## Task objective
When a line of the entries contains "will", please list that line.

Stored data:
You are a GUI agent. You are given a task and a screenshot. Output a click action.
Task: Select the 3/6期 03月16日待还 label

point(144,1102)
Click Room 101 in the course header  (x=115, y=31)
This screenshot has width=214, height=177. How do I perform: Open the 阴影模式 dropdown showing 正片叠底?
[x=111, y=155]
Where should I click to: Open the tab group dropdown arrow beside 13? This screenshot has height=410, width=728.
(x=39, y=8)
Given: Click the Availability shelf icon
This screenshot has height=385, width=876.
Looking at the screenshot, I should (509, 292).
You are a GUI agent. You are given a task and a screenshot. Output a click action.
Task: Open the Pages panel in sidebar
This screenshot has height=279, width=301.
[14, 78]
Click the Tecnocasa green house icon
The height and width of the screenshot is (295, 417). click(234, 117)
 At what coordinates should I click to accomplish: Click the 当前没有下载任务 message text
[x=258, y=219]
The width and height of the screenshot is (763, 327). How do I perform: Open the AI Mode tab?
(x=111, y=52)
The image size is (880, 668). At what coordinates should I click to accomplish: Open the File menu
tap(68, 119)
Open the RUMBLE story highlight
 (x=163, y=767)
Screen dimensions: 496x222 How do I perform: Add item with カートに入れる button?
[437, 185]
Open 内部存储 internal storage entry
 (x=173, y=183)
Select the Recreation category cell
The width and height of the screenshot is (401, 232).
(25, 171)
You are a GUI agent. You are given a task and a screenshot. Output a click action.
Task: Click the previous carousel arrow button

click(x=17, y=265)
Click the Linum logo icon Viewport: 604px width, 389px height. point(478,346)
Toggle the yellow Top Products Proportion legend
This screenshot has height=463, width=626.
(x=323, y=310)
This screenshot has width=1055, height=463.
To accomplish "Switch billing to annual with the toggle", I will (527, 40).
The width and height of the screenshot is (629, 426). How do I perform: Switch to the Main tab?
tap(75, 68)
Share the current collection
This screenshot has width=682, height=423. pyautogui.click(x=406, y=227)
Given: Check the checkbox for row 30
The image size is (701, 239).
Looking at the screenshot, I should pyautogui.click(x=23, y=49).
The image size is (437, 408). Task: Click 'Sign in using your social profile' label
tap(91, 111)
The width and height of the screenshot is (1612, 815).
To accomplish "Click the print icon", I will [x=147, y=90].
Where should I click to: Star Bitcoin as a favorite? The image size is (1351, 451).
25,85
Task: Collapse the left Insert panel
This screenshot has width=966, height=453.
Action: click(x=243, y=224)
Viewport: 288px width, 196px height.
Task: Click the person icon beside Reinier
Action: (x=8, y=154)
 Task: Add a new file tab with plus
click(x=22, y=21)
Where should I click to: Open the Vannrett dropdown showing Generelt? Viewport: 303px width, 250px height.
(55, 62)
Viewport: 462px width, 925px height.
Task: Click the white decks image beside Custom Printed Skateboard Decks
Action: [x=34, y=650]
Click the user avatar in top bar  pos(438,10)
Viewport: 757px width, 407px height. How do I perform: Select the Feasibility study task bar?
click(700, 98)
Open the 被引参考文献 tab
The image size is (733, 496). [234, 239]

## Reply
To accomplish "Switch billing to annual with the toggle", I will (527, 40).
To accomplish "Click the print icon", I will [x=147, y=90].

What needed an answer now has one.